Moja przygoda z Festiwalem trwa już ponad dekadę. To całkiem sporo, dlatego mimo najszczerszych chęci nie potrafię przywołać tytułów, które wywarły na mnie szczególny wpływ podczas pierwszych edycji. Polecam więc filmy „świeższe” – widziane podczas stosunkowo niedawnych odsłon Mastercard OFF CAMERA, połączone silnymi (dosłownie lub w przenośni) bohaterkami oraz wyraźną skłonnością do naginania istniejących reguł.
#1. „Belle” (reż. Amma Asante, Wielka Brytania, 2013)

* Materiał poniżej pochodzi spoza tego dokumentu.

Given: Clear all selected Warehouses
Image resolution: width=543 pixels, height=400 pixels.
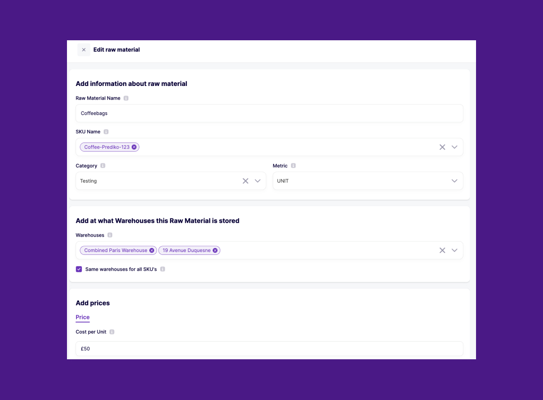Looking at the screenshot, I should [442, 250].
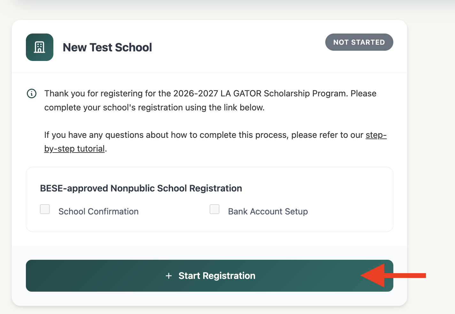Check the School Confirmation checkbox
Image resolution: width=455 pixels, height=314 pixels.
point(45,209)
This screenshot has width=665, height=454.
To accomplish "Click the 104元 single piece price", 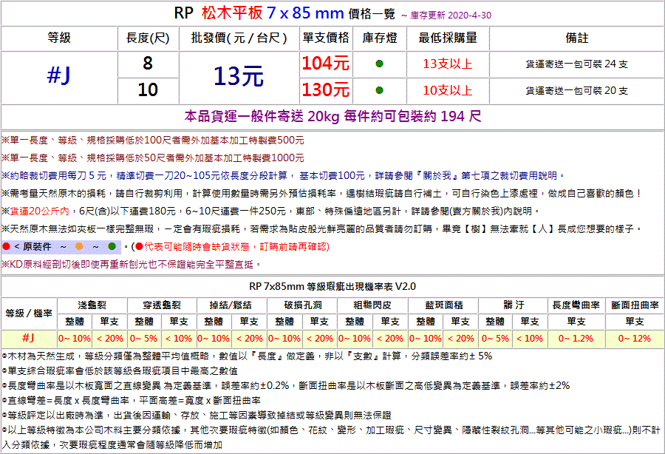I will (325, 64).
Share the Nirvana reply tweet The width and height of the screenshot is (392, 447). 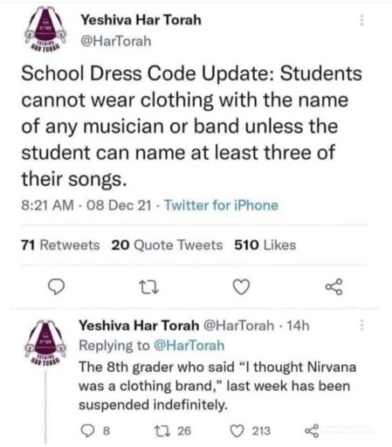tap(312, 430)
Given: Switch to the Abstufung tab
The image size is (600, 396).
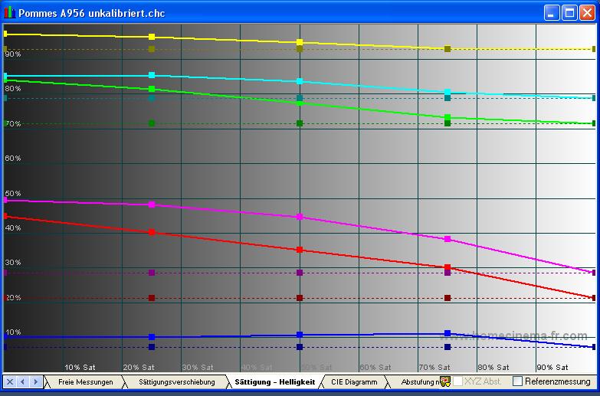Looking at the screenshot, I should pyautogui.click(x=418, y=381).
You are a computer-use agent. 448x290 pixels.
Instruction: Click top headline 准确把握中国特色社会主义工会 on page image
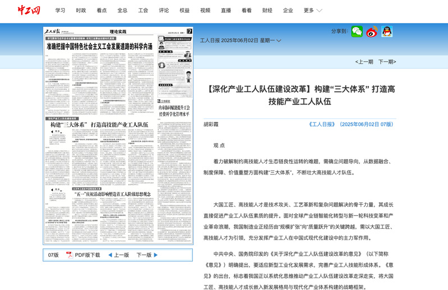point(99,46)
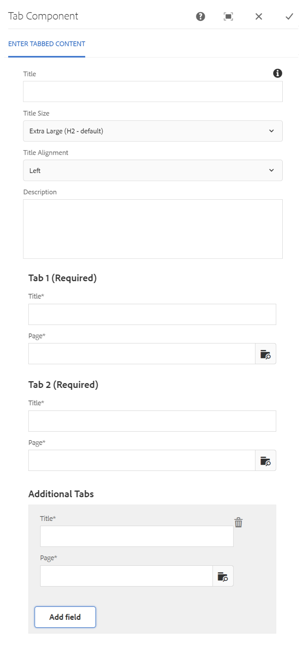This screenshot has height=648, width=299.
Task: Open the Title Size dropdown
Action: point(153,131)
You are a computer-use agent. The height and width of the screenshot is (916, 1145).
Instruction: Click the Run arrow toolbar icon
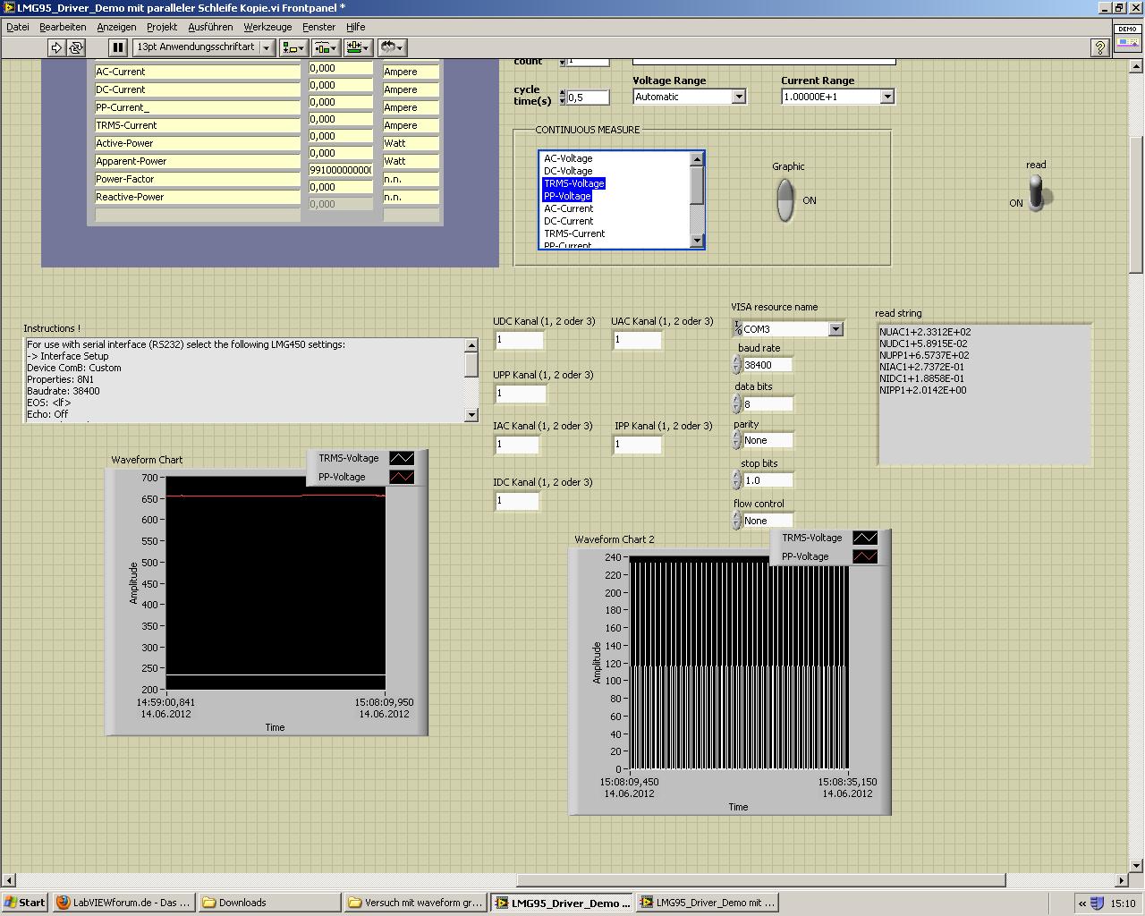(56, 47)

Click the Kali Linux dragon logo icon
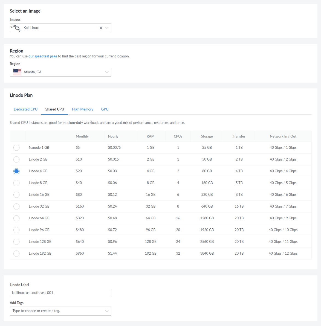16,28
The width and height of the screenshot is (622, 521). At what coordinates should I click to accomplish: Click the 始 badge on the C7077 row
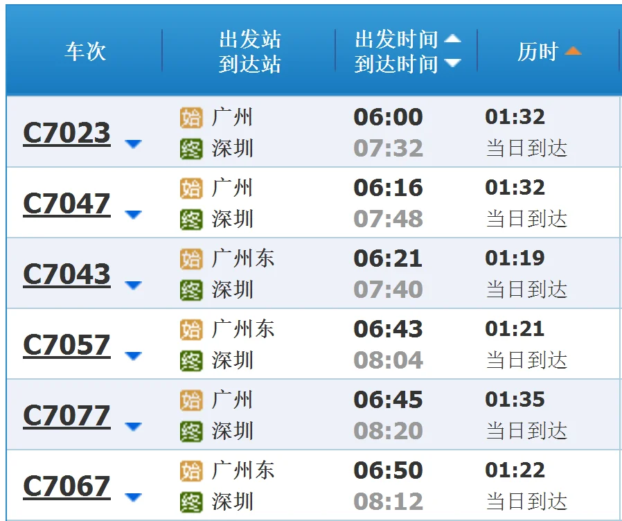click(x=190, y=400)
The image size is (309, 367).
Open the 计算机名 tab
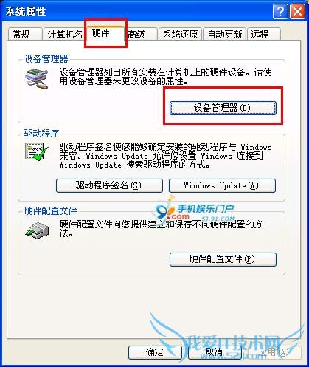tap(64, 34)
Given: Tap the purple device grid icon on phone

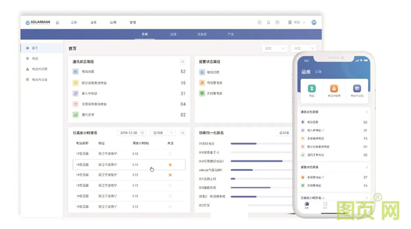Looking at the screenshot, I should click(357, 88).
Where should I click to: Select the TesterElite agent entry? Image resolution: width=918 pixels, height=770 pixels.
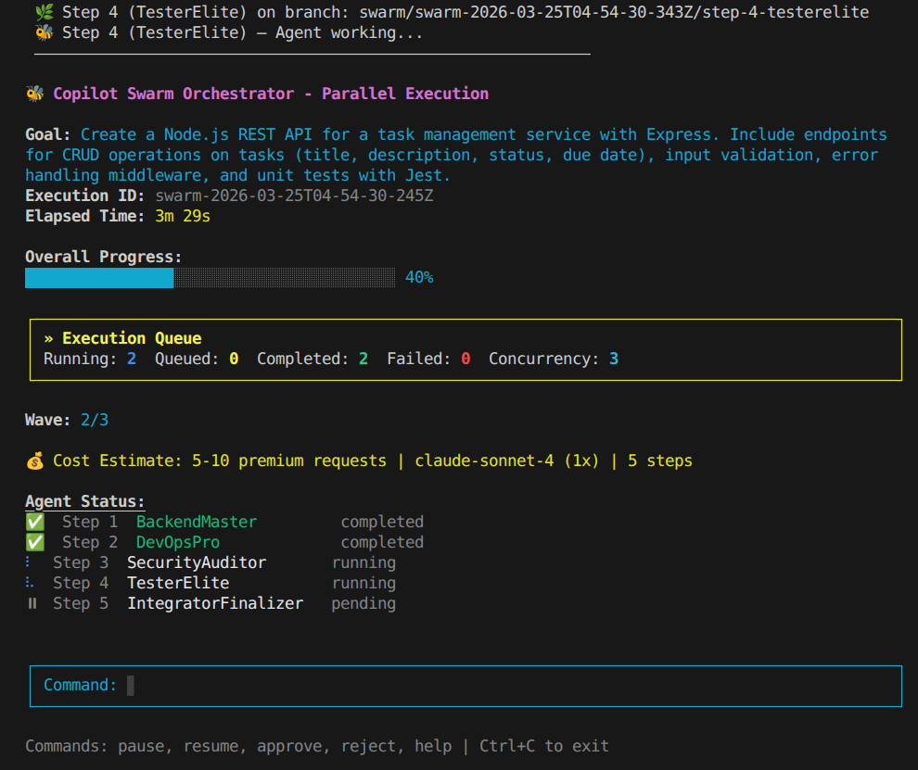(178, 583)
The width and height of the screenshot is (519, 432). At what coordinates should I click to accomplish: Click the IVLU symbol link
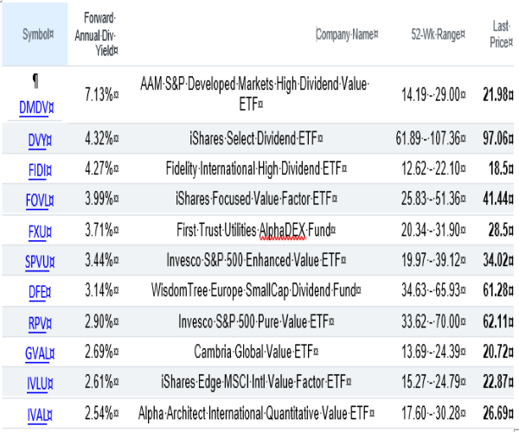click(x=34, y=383)
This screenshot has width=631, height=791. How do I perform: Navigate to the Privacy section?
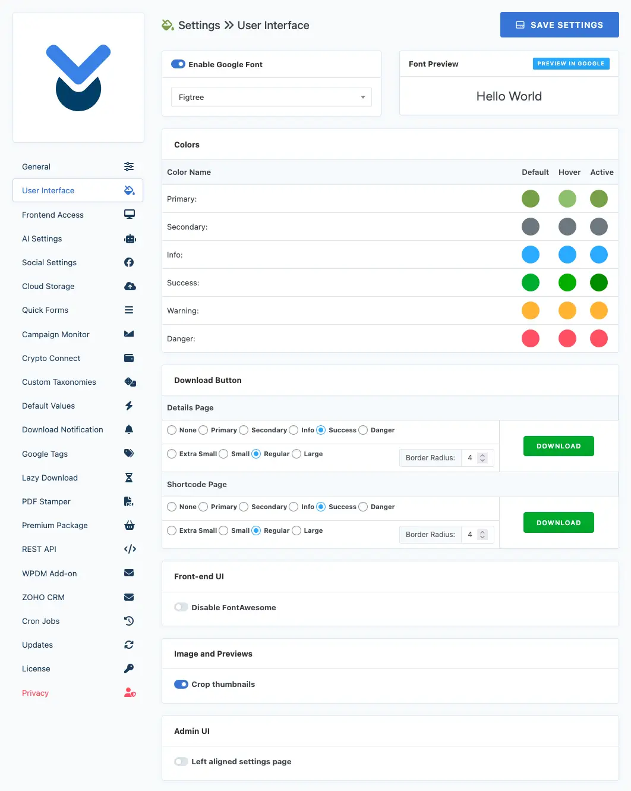click(35, 693)
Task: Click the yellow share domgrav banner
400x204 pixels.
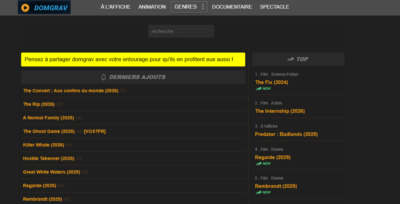Action: point(133,60)
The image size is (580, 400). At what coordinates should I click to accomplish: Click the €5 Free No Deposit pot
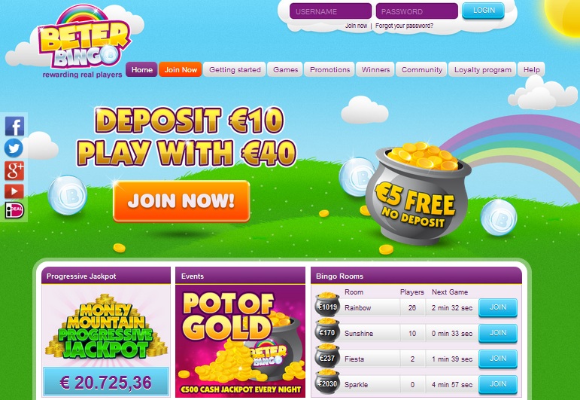click(x=418, y=194)
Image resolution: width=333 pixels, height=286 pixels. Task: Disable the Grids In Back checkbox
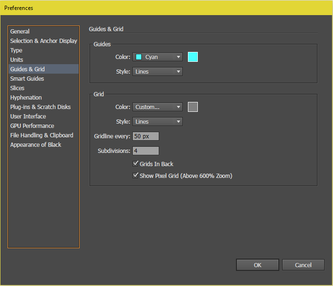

Frapujący film kostiumowy w reżyserii Ammy Asante, z doskonałą Gugu Mbathą-Raw w roli głównej. Pełna rozmachu i przepięknych strojów historia Dido Elizabeth Belle – nieślubnej, czarnoskórej córki oficera marynarki, która zostaje oddana na wychowanie bogatym, wysoko postawionym krewnym. Dziewczyna budzi zdziwienie i ciekawość swoim nietypowym wyglądem. Często traktowana jako dziwaczna atrakcja, na każdym kroku zderza się z uprzedzeniami, niewiedzą oraz – mimo światłych ideałów i ociekających bogactwem posiadłości – mroczną rzeczywistością końca XVIII, gdzie ludzi traktuje się jak zwykły towar, który w razie problemów można po prostu wyrzucić za burtę.
#2. „Pan Roosevelt” („Mr. Roosevelt”, reż. Noël Wells, USA, 2017)
Autorski projekt Noël Wells – znanej z serialu „Master of None” (2015-) – to komediowy portret ekscentrycznej, zagubionej dziewczyny, bez powodzenia starającej się zrobić karierę aktorską w mitycznym Los Angeles. Telefon od dawnego chłopaka sprawia, że bohaterka wraca w rodzinne strony, gdzie w przezabawny i pełen dystansu sposób konfrontuje się ze swoją przeszłością. Opalanie topless, dużo rozciągniętych podkoszulków i martwy kot – mówiąc krótko, kino niezależne w najlepszym wydaniu!
#3. „Supergirl” (reż. Jessie Auritt, USA, 2016)
Znakomity dokument o najsilniejszej dziewczynce świata, która w wieku dziesięciu lat potrafiła podnieść swój trzykrotny ciężar. Choć autorzy przyglądają się postaci Naomi z sympatią i czułością, to nie uciekają od trudnych pytań: jak ten nadludzki wysiłek wpłynie na dalsze życie dziewczynki? Jaki będzie miał wpływ na jej zdrowie? Czy nie jest wynikiem niespełnionych ambicji rodziców? Równocześnie jednak wierzą w jej talent i podkreślają niezwykłą przemianę, jakiej podlega za każdym razem, gdy pochodzi do sztangi. Na co dzień Naomi jest bowiem szczuplutką i skromną ortodoksyjną Żydówką, która dopiero na siłowni zamienia się w obdarzoną wielką siłą, i jeszcze większą charyzmą, wojowniczkę-superbohaterkę.
#4. „Cloudburst” (reż. Thom Fitzgerald, USA/Kanada, 2011)
Ciepły i optymistyczny film o starości i przemijaniu, który ogląda się z niewymuszonym uśmiechem. Stella (zachwycająca Olympia Dukakis) przerażona groźbą utraty ukochanej Dotty (Brenda Fricker), postanawia wyruszyć z nią do Kanady, gdzie będą mogły zalegalizować swój 31-letni związek. Ich pełną zabawnych sytuacji, sprzeczek i poważnych rozmów podróż, śledzi się z nieustającym zainteresowaniem, przerywanym tu i ówdzie wybuchem szczerego śmiechu. Olympia Dukakis i Brenda Fricker są prawdziwym wulkanem energii i charyzmy, aktorskim samograjem, który spokojnie może rywalizować z duetem Jane Fonda/Lily Tomlin z serialu „Grace i Frankie” (2015-).